START Supplied information

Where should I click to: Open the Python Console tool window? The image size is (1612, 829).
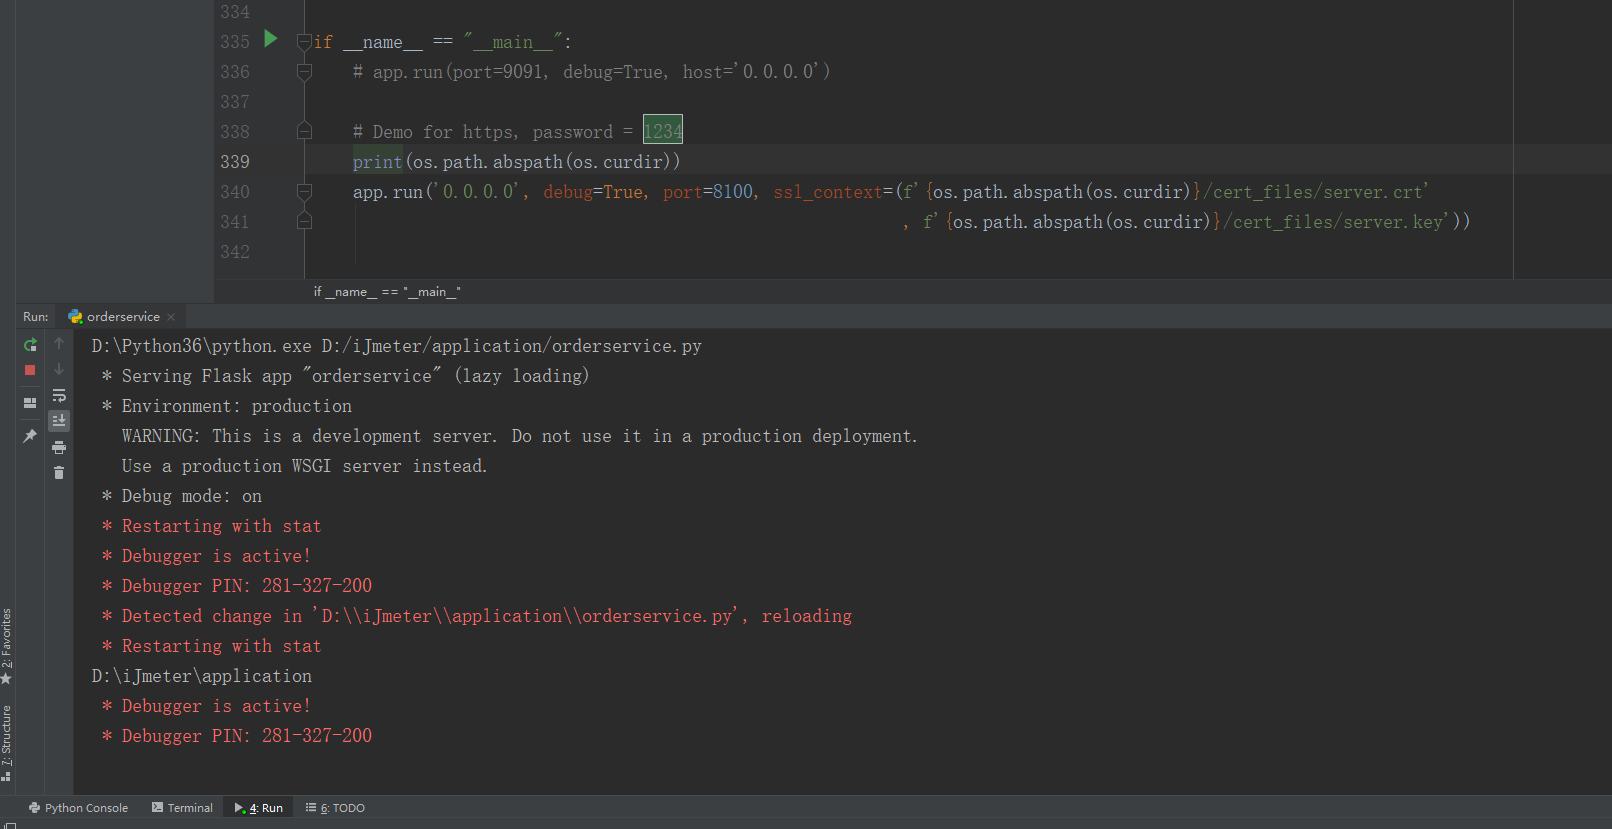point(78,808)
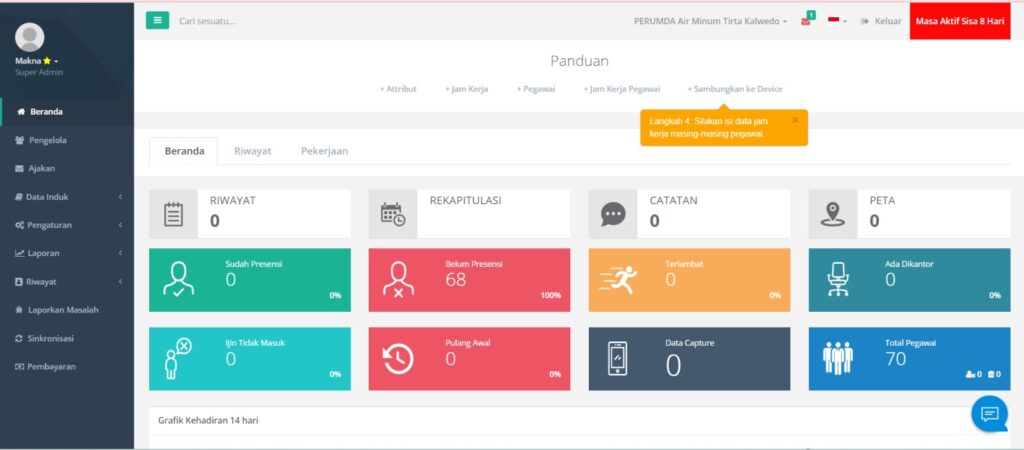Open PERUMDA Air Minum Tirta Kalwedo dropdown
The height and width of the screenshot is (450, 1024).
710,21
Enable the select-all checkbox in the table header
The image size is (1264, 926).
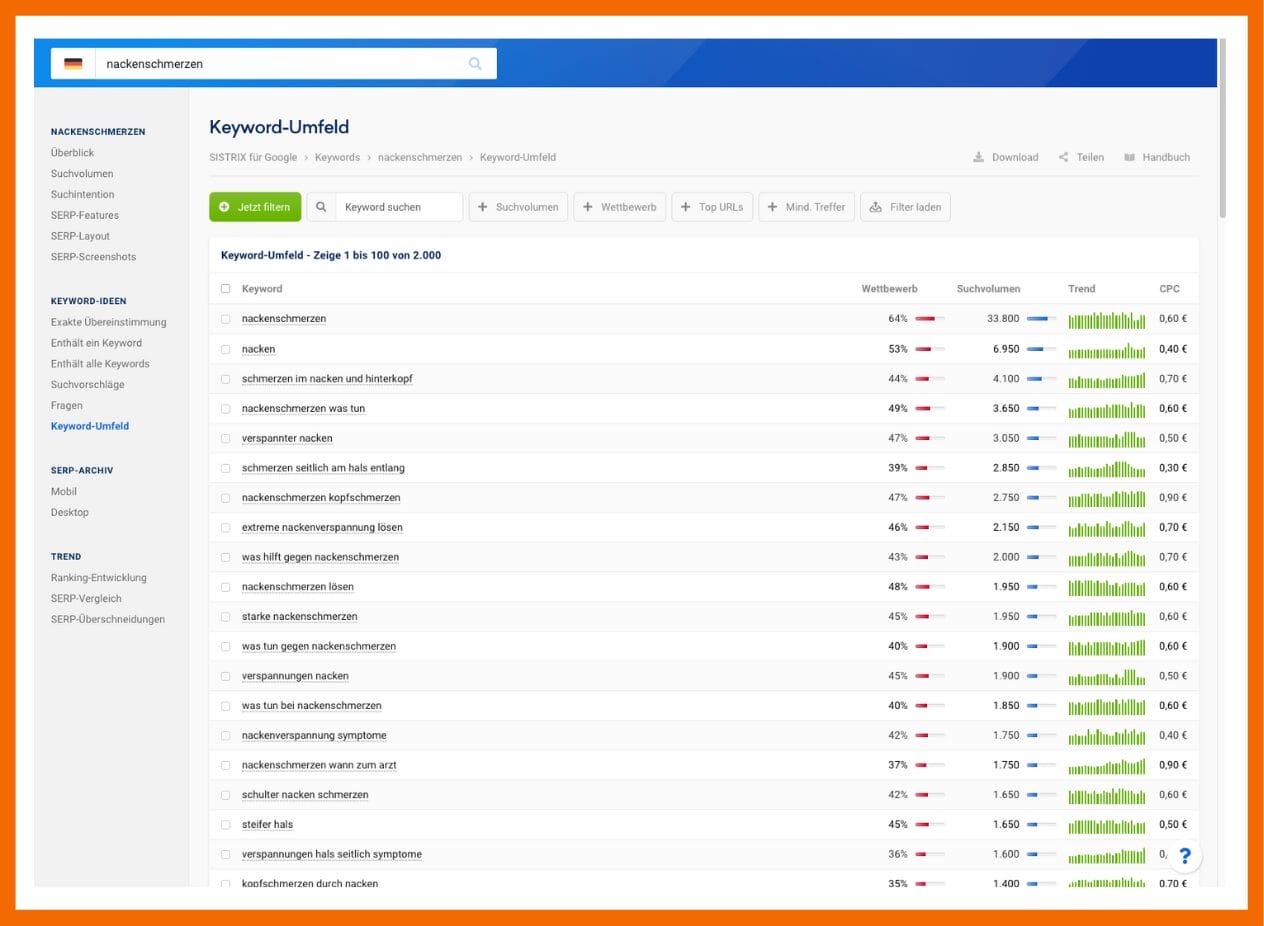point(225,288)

END Supplied information
START Supplied information

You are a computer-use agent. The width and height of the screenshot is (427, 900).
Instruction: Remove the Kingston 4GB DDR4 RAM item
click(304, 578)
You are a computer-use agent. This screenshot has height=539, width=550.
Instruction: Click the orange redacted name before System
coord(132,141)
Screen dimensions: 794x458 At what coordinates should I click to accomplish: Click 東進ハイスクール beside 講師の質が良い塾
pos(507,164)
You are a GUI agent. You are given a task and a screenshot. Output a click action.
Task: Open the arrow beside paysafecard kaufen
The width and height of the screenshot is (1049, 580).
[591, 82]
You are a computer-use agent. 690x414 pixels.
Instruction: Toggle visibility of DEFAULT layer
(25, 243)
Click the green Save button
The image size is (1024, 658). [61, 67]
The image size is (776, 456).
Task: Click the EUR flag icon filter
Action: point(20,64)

END Supplied information

● About this exercise: Within the data above, how many lines contain "agent"? Respond with the tally alone.

● Answer space: 4